Dans le texte sur Héloïse, remplacez « fort savante » par « très savante », puis recopiez le passage allant de « L’auteur suppose qu’Héloïse » jusqu’à « prétend consacrer l’hostie. » inclus.

> [TEXTE À LIRE]
_ _ _ _ _
L’auteur suppose qu’Héloïse n’a que douze ans lorsqu’elle quitte la maison paternelle pour suivre son amant. Il y a, dans l’énumération qu’elle fait de ses talents, un certain orgueil qui commence par être naïf, et finit par devenir horrible. On y trouve un bizarre mélange de pratiques druidiques et de superstitions chrétiennes. Héloïse est fort savante : elle sait la langue romane et le latin ; elle lit l’Évangile ; les abbesses seules, entre les femmes, en avaient le droit. Ce fait est important : il prouve qu’Héloïse était déjà retirée au Paraclet lors de la composition du chant ; elle n’est donc pas seulement sorcière, elle est religieuse, prêtresse même, puisqu’elle prétend consacrer l’hostie.

Elle est alchimiste ; elle se métamorphose à son gré : elle est tour à tour chienne noire, corbeau, dragon, ou feu follet. Les âmes des méchants empruntent toutes ces formes.
_ _ _ _ _
> [DONNÉES AFFICHÉES]
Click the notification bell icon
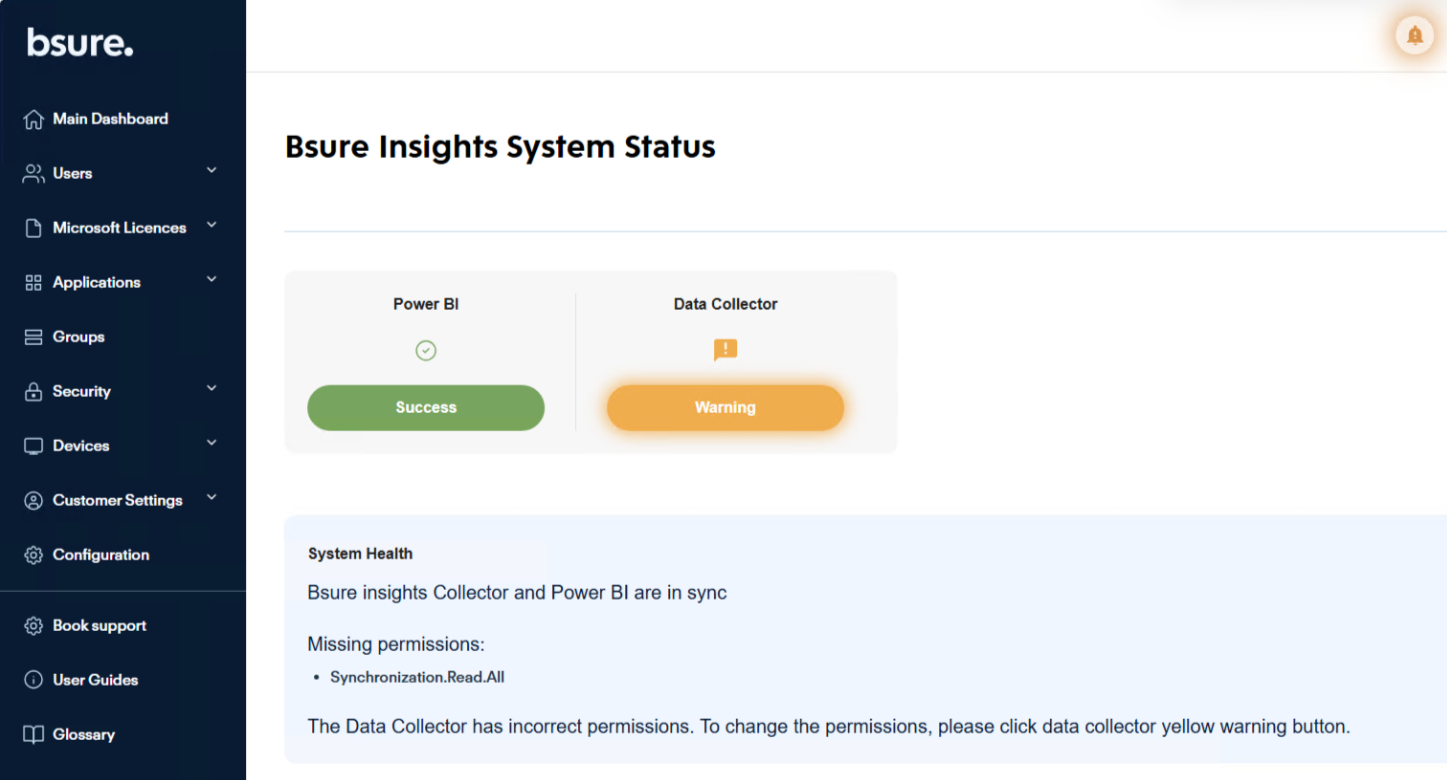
_ _ _ _ _
> [CORRIGÉ]
L’auteur suppose qu’Héloïse n’a que douze ans lorsqu’elle quitte la maison paternelle pour suivre son amant. Il y a, dans l’énumération qu’elle fait de ses talents, un certain orgueil qui commence par être naïf, et finit par devenir horrible. On y trouve un bizarre mélange de pratiques druidiques et de superstitions chrétiennes. Héloïse est très savante : elle sait la langue romane et le latin ; elle lit l’Évangile ; les abbesses seules, entre les femmes, en avaient le droit. Ce fait est important : il prouve qu’Héloïse était déjà retirée au Paraclet lors de la composition du chant ; elle n’est donc pas seulement sorcière, elle est religieuse, prêtresse même, puisqu’elle prétend consacrer l’hostie.